The sheriff called the State Board of Accounts findings "accounting errors."
He said many of the items pointed out in the report, including the limousine ride, were charged to the department's Visa card by George Alexander, the former Sheriff's Department manager who pleaded guilty in federal court last month to stealing nearly $50,000 in federal grant money.
Frisbie said he intended to pay back the $800 for the plane tickets to the June 2006 conference, but he forgot.
Deputy State Board of Accounts Commissioner Paul Joyce, however, said Frisbie's explanations for the misspent money did not absolve him of responsibility.
"From out standpoint, that's his opinion and his excuse," Joyce said. "We still believe he owed that money back."

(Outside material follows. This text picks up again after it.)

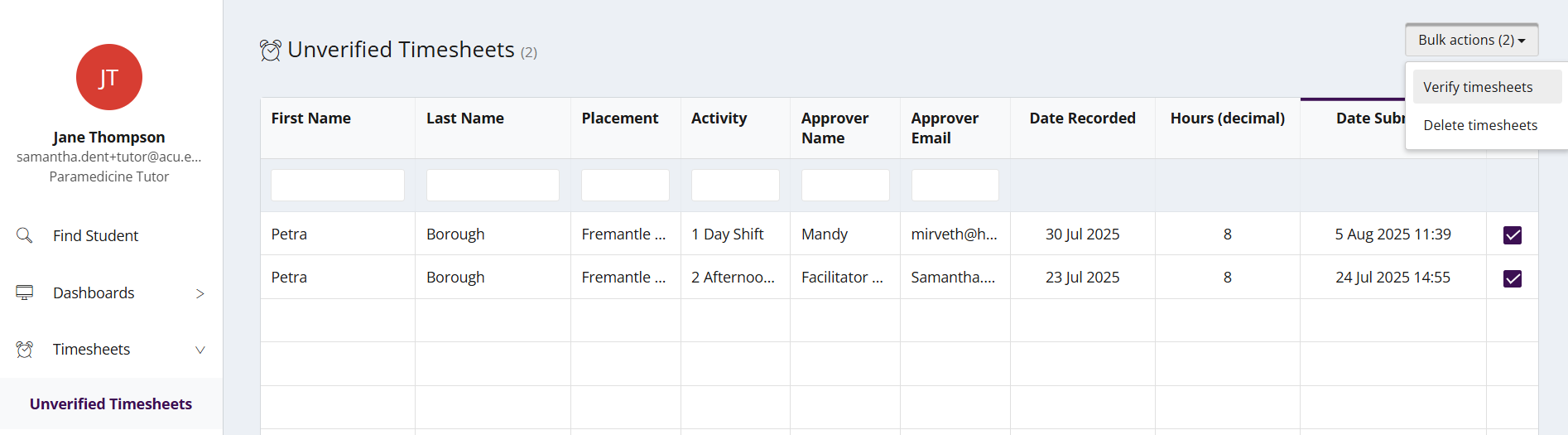Focus the Placement filter input

(625, 185)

But, Frisbie is hardly alone when it comes to trouble with the State Board of Accounts. Auditors asked public officials, across the state, to reimburse their departments a total of $3 million this year, Joyce said.
And State Police detectives received more than 200 requests to investigate public agencies from local officials in 2007, said Putnamville Post spokesman Sgt. Rich Myers.

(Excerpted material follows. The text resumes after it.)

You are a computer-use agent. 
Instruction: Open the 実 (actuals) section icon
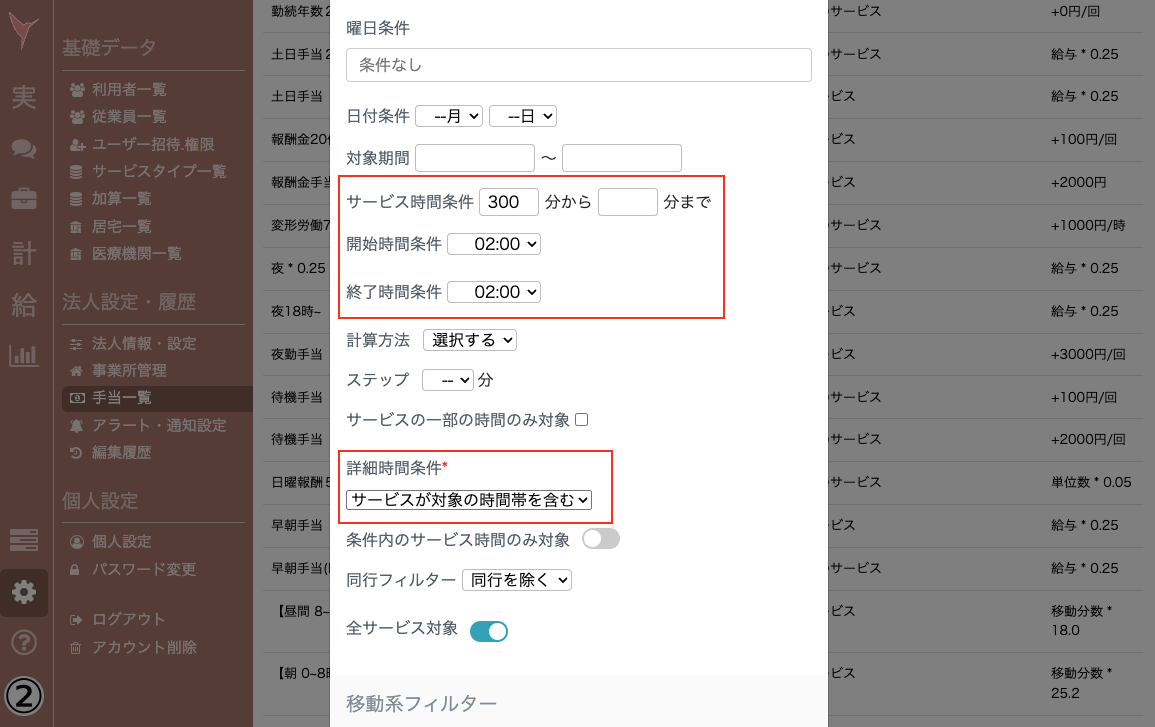pyautogui.click(x=24, y=97)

Bookwalter said the plane ticket purchase is one of the biggest issues raised in the audit since it was the only purchase listed that was explicitly for Frisbie's personal use.
But, the prosecutor said he is reserving judgment until after the State Police completes its investigation.
All of the misspent money or missing receipts auditors found came from the Sheriff's Commissary Fund, according to the 15-page audit made public this week.
The Commissary Fund collects money from several sources, but it receives most of its cash from selling toiletries and snack food to jail inmates.
The Putnam County Jail's commissary sells everything from dandruff shampoo and playing cards to Ramen noodle soups and candy bars.
In 2006, the Sheriff's Department spent about $230,000 from the Commissary Fund -- much of which went to buying supplies for the inmates' commissary, according to this year's audit of Putnam County.
Every sheriff's department in the state operates a commissary fund and the money from the account can be used for only certain purposes, according to state law. These include:
* Merchandise for sale to inmates through the commissary,
* Expenses incurred while running the commissary,
* Training for sheriff's deputies and sheriff's department employees,
* Equipment installed in the jail,
* Equipment, such as computers, uniforms and vehicles, Sheriff's Department employees use to perform their jobs,
* Activities to help maintain discipline among jail inmates,
* Programs to help reduce criminal activity like drug use, domestic violence and drinking and driving, and
* The establishment and operation of a sex and violent offender registry.
State law also says that a county's commissary fund is the responsibility of the sheriff's department alone.
This means purchases made from the Putnam County Sheriff's Department Commissary Fund, unlike most other expenses in county government, are not overseen by the County Auditor and cannot be regulated by the County Commissioners or the County Council.
Only the State Board of Accounts has oversight of the Commissary Fund.
Frisbie, however, is required to make reports to the County Council twice a year.